Task brief: The answer is an exact copy of the lines from the one with "How do I perform: Open" to the end of the listing below, pictures left out.

──────

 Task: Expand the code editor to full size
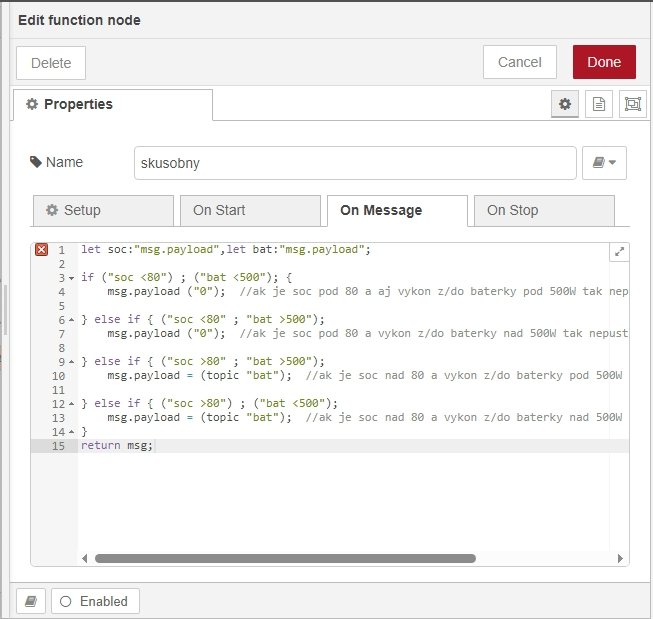click(x=619, y=253)
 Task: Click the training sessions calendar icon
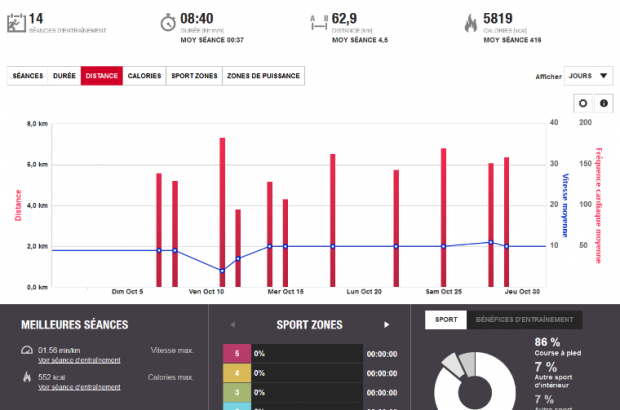coord(15,22)
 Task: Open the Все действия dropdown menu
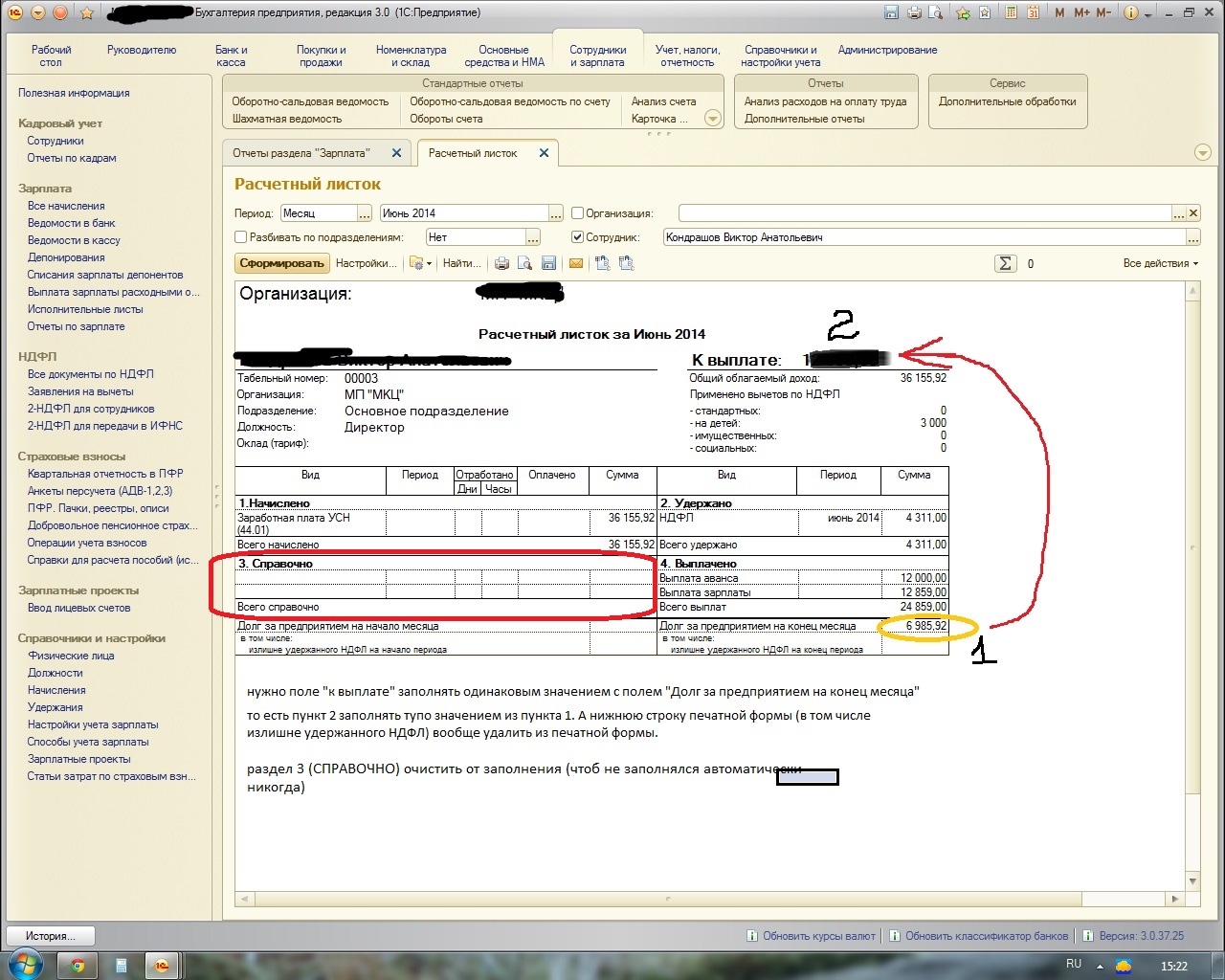click(1160, 263)
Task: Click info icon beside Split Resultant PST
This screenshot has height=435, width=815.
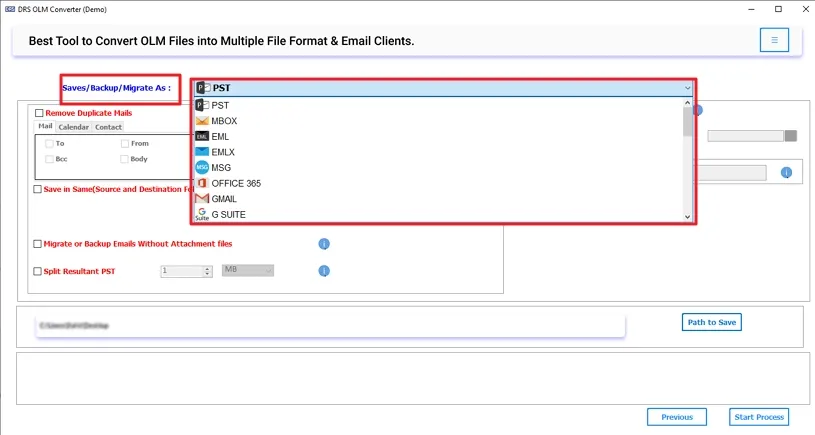Action: point(324,271)
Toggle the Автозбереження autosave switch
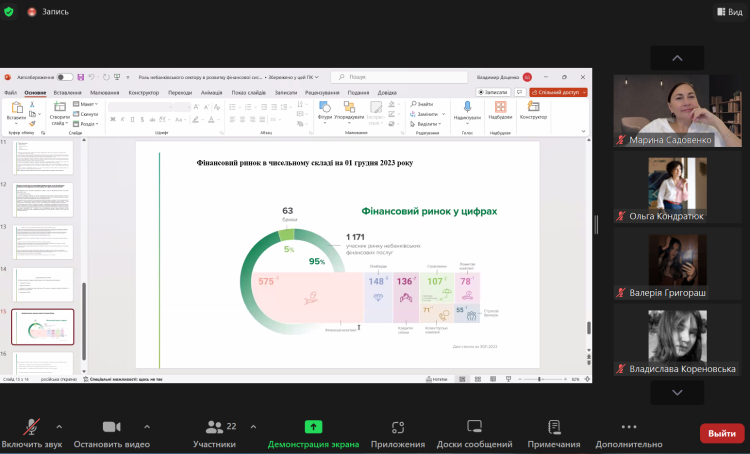The height and width of the screenshot is (454, 750). (x=65, y=77)
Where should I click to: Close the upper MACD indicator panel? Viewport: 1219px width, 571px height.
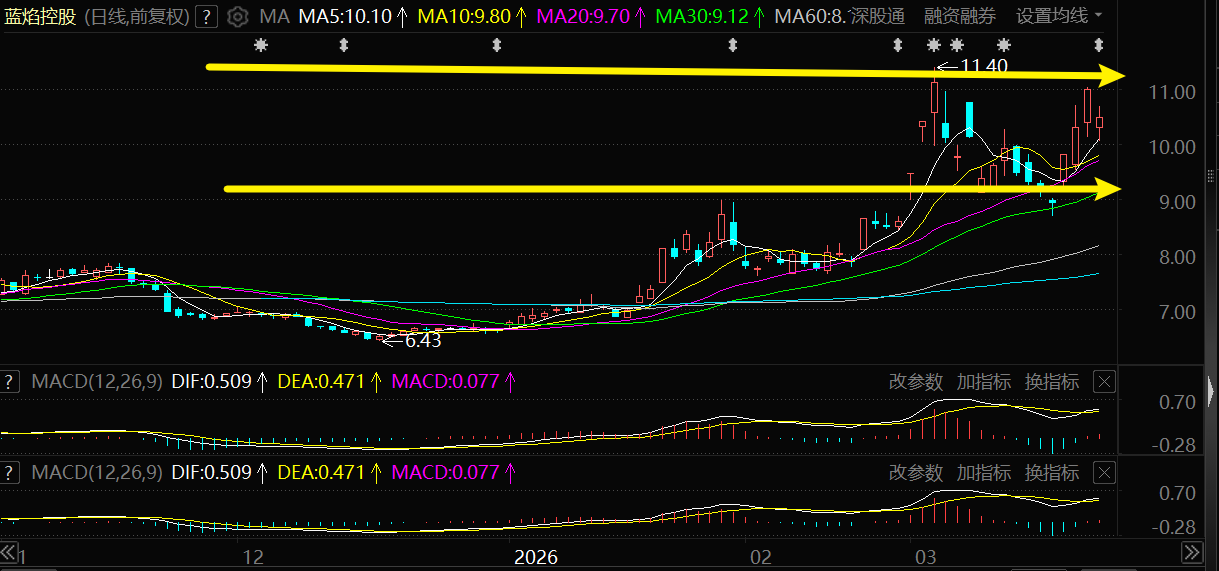coord(1103,381)
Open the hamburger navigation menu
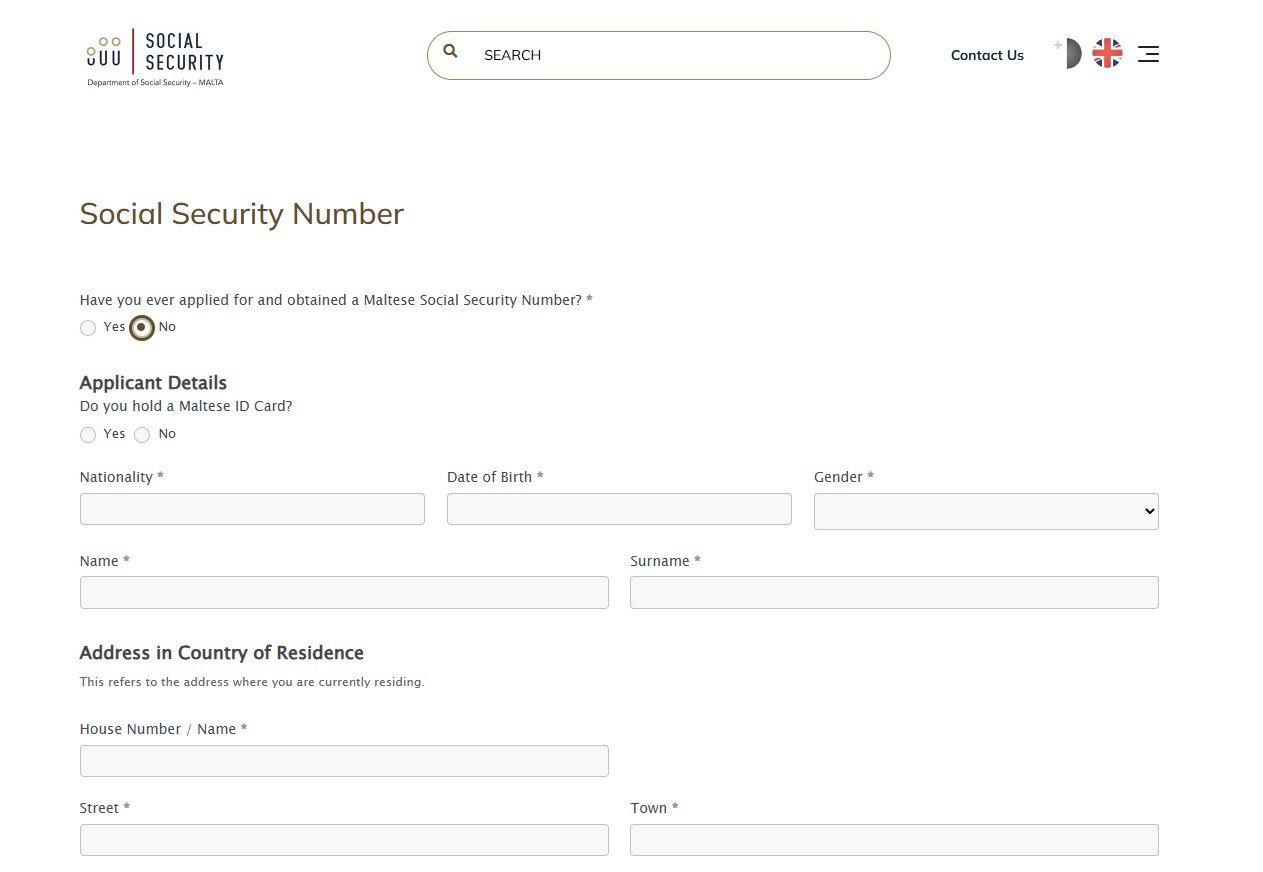Screen dimensions: 1263x872 click(x=1147, y=54)
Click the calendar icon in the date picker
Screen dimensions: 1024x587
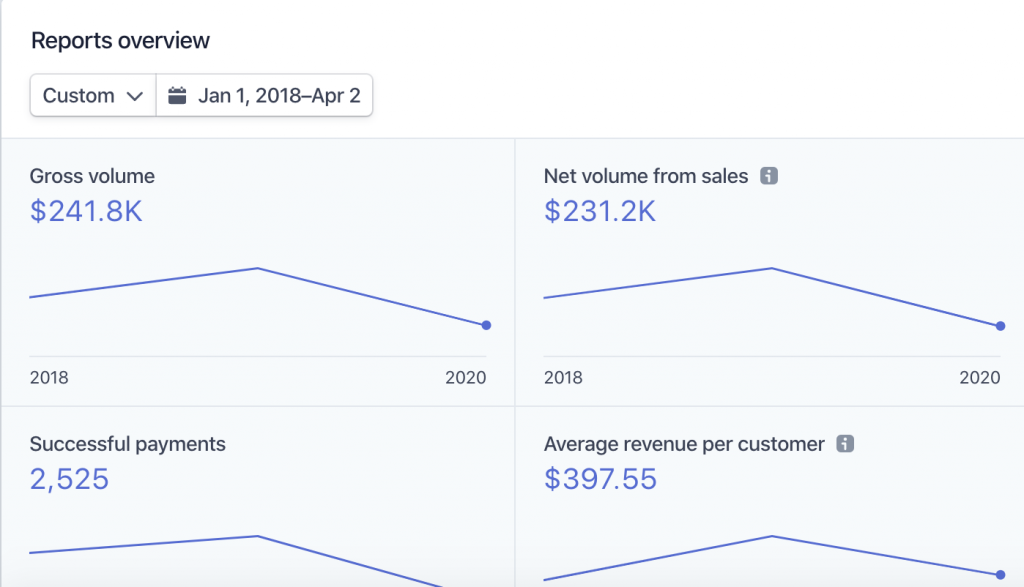pos(178,96)
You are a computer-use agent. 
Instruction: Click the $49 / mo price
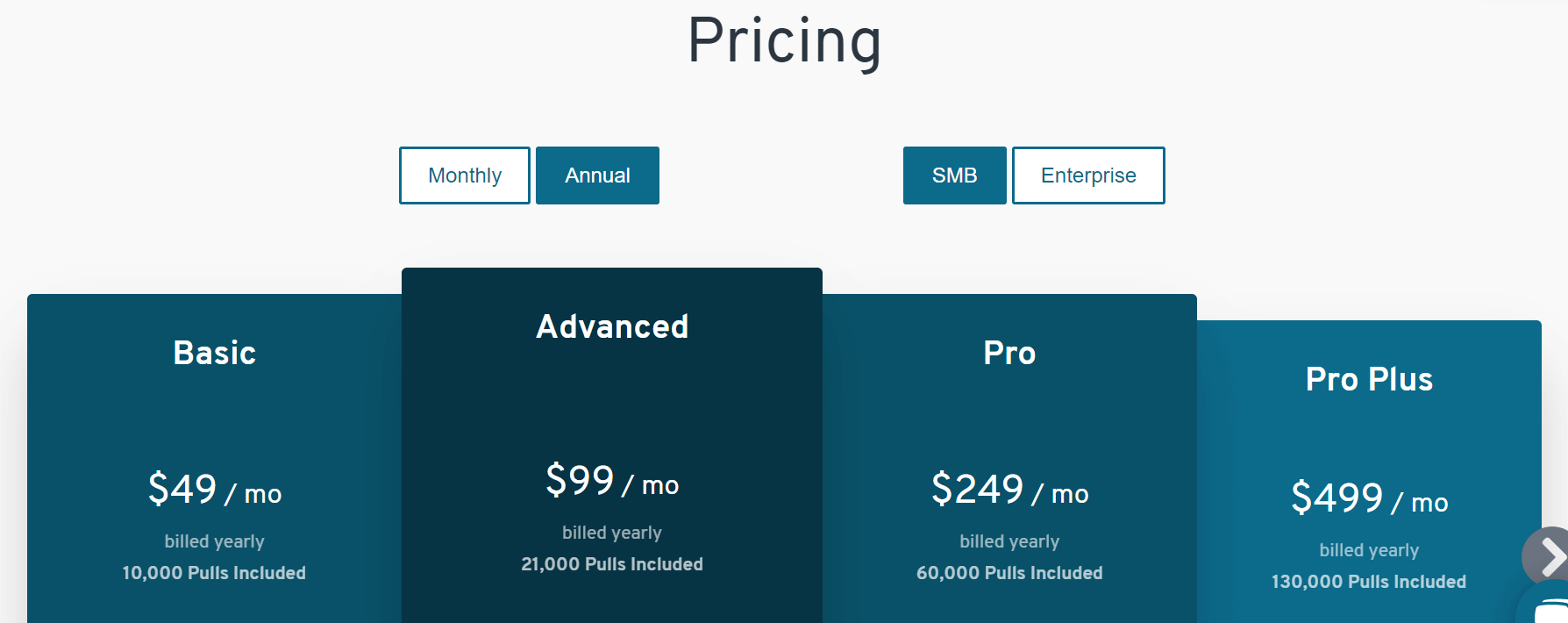pyautogui.click(x=215, y=490)
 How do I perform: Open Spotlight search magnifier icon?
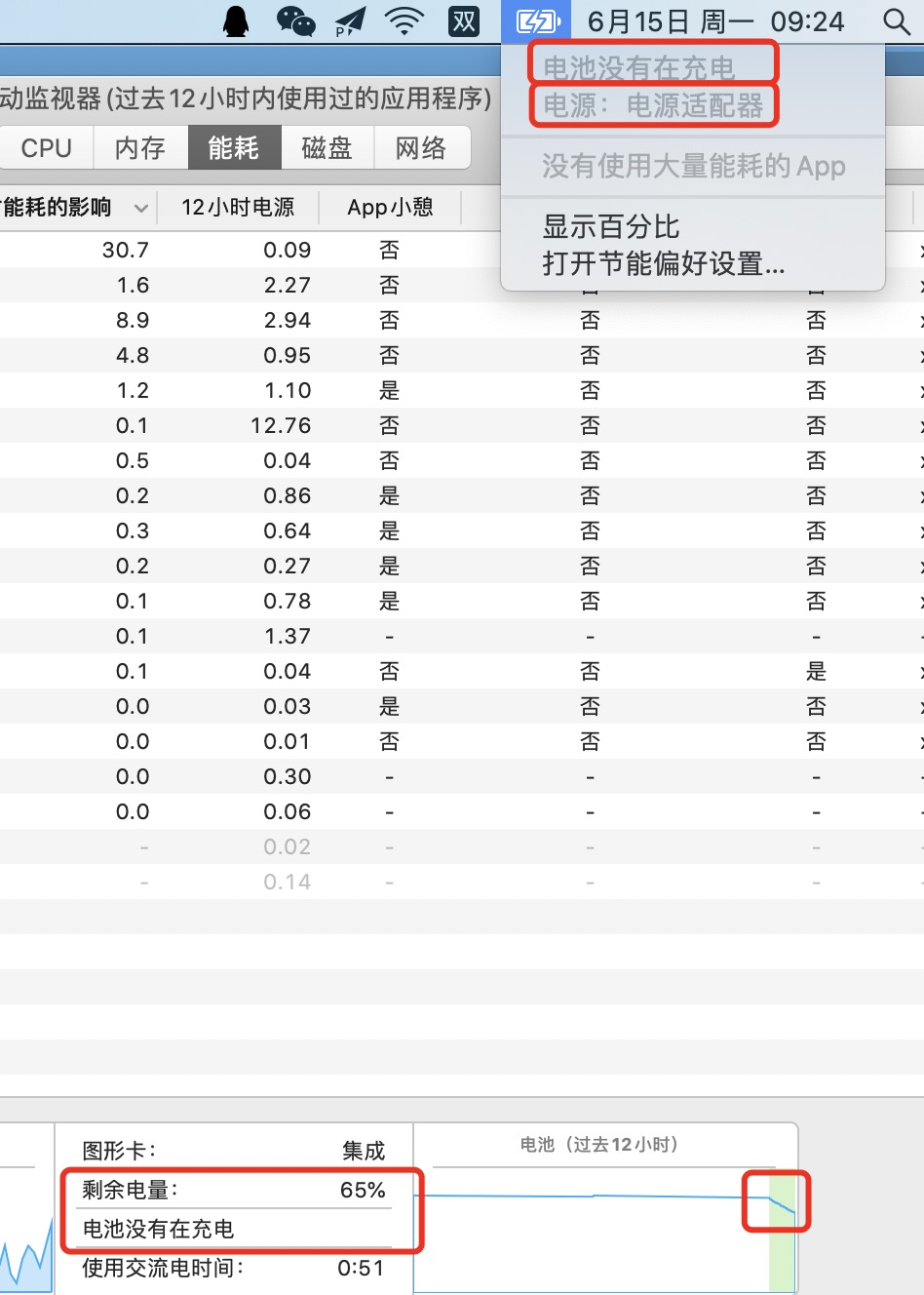(896, 21)
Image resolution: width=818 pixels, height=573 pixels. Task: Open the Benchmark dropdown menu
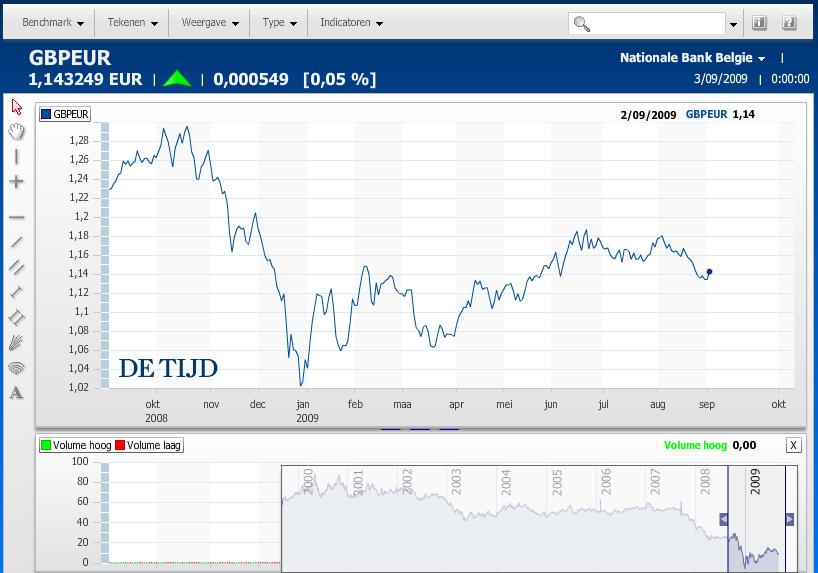tap(53, 22)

──────

Reply:
 How do I perform: Open Spotlight search magnifier icon?
(896, 21)
Image resolution: width=818 pixels, height=573 pixels. Task: Open the Benchmark dropdown menu
tap(53, 22)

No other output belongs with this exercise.